My steps ultimately lead me to the following:

$$\dfrac{f_\theta(x)}{f_\theta(y)} = \text{exp}{ \left\{ \dfrac{-1}{2\theta} \left[ \left(\sum x_i^2 - \sum y_i^2 \right) + 2\theta \left( \sum y_i - \sum x_i \right) \right] \right) }$$.

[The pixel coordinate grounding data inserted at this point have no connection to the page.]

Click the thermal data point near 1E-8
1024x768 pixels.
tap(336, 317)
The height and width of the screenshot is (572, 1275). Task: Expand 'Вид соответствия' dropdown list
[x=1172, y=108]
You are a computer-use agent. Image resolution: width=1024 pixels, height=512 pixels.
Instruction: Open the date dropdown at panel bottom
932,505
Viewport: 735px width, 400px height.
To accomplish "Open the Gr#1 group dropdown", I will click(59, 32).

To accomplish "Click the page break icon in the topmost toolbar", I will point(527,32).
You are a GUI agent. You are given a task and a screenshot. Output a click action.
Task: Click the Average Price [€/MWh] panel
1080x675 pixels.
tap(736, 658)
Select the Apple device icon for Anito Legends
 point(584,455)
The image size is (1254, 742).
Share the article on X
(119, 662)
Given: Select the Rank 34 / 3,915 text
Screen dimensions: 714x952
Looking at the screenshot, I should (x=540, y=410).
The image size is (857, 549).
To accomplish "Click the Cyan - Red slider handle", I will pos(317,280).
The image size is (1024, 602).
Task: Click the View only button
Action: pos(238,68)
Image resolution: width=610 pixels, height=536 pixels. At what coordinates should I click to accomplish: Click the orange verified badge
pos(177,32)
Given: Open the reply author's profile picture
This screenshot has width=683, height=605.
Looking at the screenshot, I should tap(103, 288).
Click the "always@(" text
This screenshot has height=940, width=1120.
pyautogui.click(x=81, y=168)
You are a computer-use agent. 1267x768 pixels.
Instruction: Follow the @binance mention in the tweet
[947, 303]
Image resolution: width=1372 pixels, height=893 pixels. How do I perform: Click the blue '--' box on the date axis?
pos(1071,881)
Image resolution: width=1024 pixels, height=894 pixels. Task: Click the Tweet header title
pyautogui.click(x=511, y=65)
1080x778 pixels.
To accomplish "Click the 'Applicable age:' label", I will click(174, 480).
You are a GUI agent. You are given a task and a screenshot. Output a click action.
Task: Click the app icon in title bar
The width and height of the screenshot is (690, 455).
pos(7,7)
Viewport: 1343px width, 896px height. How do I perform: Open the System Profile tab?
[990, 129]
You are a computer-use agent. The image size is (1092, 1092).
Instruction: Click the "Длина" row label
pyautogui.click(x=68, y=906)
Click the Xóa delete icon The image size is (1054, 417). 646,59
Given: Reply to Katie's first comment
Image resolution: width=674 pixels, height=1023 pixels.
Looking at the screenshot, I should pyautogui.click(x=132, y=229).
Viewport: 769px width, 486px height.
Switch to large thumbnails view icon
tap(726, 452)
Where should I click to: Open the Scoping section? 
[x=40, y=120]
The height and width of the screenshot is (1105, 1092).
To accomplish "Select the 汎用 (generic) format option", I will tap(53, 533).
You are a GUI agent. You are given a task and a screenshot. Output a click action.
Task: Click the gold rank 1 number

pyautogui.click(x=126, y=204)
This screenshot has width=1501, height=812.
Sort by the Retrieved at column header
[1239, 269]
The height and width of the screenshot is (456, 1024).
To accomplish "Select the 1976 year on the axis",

My M.S.S are therefore $$\left( \sum x_i^2 , \sum x_i \right)$$

Am I on track?

• You are on the write track, this is one approach to solve it. But I believe that your solution is incorrect. You have to be careful with appealing to the theorem, which states that T(X) is a minimally sufficient statistic if and only if for T(X) = T(Y), that $\frac{f_{\theta}(x)}{f_{\theta}(y)} = \phi(x,y)$, where $\phi(x,y)$ is free of $\theta \forall \theta \in \Theta$. The hint I'll give is that one of your MSS solutions is not necessary for this to be satisfied. Aug 27 '20 at 3:14
• Since this is a regular exponential family, a minimal sufficient statistic is obtained directly through 'exponential family factorization'. Aug 27 '20 at 7:38
• @Tyrel Stokes: I have realized it. the $\Sigma x_i$ is not necessary. Aug 27 '20 at 12:12
• @Scortchi-ReinstateMonica That term does not depend on $\theta$. Our aim is to find a solution so that the ratio is free of $\theta$. Aug 29 '20 at 3:10
• People use the notation $N(\theta, \theta)$ in two senses, $\theta$ the variance or $\theta$ the standar deviation. You should specify which (but from the rest of the post we can infer first option, so I did add it). Apr 20 at 18:20

$$\dfrac{f_\theta(x)}{f_\theta(y)} = \exp \left\{ - \left[ \dfrac{1}{2\theta} \left( \sum x_i^2 - \sum y_i^2 \right) + \left( \sum y_i - \sum x_i \right) \right] \right\}$$.
Since it is only the first term that depends on $$\theta$$, the M.S.S is $$\sum x_i^2$$.
• Perhaps clearer with something like $\exp \left(- \frac{ \Sigma x_i^2 - \Sigma y_i^2}{2\theta}\right)\;\exp\left(- {(\Sigma y_i - \Sigma x_i)}\right)$ Aug 27 '20 at 12:48
$$f(x,\theta) = \frac1{\sqrt{2\pi}} \exp\left\{ -\frac{n}{2}\log\theta - \frac1{2\theta} \sum_i x_i^2 + \sum_i x_i -n\theta^2 \right\}$$ and then the result follows by general exponential family theory, as noted in comments.